**Directions for this task:** Copy the rows from the line with "Where should I click to: Open the Instructions" up to and including the line with "click(590, 247)", switching "Refresh" to "Reload" and leaving everything else unchanged.

Begin Task material

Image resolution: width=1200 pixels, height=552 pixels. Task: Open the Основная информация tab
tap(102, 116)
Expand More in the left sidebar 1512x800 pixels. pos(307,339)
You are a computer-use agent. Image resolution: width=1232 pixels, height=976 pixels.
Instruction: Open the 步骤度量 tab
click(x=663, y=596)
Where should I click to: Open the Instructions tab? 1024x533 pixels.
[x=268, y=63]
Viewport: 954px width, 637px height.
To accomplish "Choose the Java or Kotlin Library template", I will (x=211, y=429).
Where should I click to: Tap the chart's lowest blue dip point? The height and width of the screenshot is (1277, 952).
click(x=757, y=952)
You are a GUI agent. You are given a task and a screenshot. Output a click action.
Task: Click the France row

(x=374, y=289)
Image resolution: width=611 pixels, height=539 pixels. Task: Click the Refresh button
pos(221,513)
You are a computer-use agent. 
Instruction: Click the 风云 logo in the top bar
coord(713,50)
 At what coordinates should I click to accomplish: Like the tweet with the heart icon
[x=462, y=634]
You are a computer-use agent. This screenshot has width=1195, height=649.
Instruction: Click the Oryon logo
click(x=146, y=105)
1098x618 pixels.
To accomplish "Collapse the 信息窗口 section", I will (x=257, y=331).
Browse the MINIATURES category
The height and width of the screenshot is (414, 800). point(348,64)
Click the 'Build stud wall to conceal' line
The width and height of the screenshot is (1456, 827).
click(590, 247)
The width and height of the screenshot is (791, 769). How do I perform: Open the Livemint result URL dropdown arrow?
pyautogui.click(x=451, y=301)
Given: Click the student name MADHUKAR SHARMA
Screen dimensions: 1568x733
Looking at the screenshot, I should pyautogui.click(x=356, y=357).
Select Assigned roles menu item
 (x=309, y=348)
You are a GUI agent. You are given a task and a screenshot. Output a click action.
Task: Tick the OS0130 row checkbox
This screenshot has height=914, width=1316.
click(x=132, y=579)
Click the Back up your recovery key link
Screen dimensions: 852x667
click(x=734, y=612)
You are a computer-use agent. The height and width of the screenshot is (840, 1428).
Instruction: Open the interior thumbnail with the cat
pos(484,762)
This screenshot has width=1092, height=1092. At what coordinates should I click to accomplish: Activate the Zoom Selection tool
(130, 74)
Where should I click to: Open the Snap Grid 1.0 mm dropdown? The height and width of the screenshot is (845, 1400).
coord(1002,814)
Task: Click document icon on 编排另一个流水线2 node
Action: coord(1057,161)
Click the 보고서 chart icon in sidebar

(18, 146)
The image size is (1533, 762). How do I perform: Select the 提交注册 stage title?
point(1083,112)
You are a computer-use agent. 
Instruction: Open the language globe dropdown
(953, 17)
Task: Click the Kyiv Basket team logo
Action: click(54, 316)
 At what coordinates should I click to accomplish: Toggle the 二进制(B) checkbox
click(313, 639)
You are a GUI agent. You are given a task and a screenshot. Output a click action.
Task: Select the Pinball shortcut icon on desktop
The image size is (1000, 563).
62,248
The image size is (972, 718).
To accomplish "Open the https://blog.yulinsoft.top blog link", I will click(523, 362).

End Task material

**Solution to the problem:**
Where should I click to: Open the Instructions tab? 1024x533 pixels.
[x=268, y=63]
Viewport: 954px width, 637px height.
To accomplish "Choose the Java or Kotlin Library template", I will (x=211, y=429).
Where should I click to: Tap the chart's lowest blue dip point? The height and width of the screenshot is (1277, 952).
click(x=757, y=952)
You are a GUI agent. You are given a task and a screenshot. Output a click action.
Task: Click the France row

(x=374, y=289)
Image resolution: width=611 pixels, height=539 pixels. Task: Click the Reload button
pos(221,513)
You are a computer-use agent. 
Instruction: Click the 风云 logo in the top bar
coord(713,50)
 At what coordinates should I click to accomplish: Like the tweet with the heart icon
[x=462, y=634]
You are a computer-use agent. This screenshot has width=1195, height=649.
Instruction: Click the Oryon logo
click(x=146, y=105)
1098x618 pixels.
To accomplish "Collapse the 信息窗口 section", I will (x=257, y=331).
Browse the MINIATURES category
The height and width of the screenshot is (414, 800). point(348,64)
Click the 'Build stud wall to conceal' line
The width and height of the screenshot is (1456, 827).
click(590, 247)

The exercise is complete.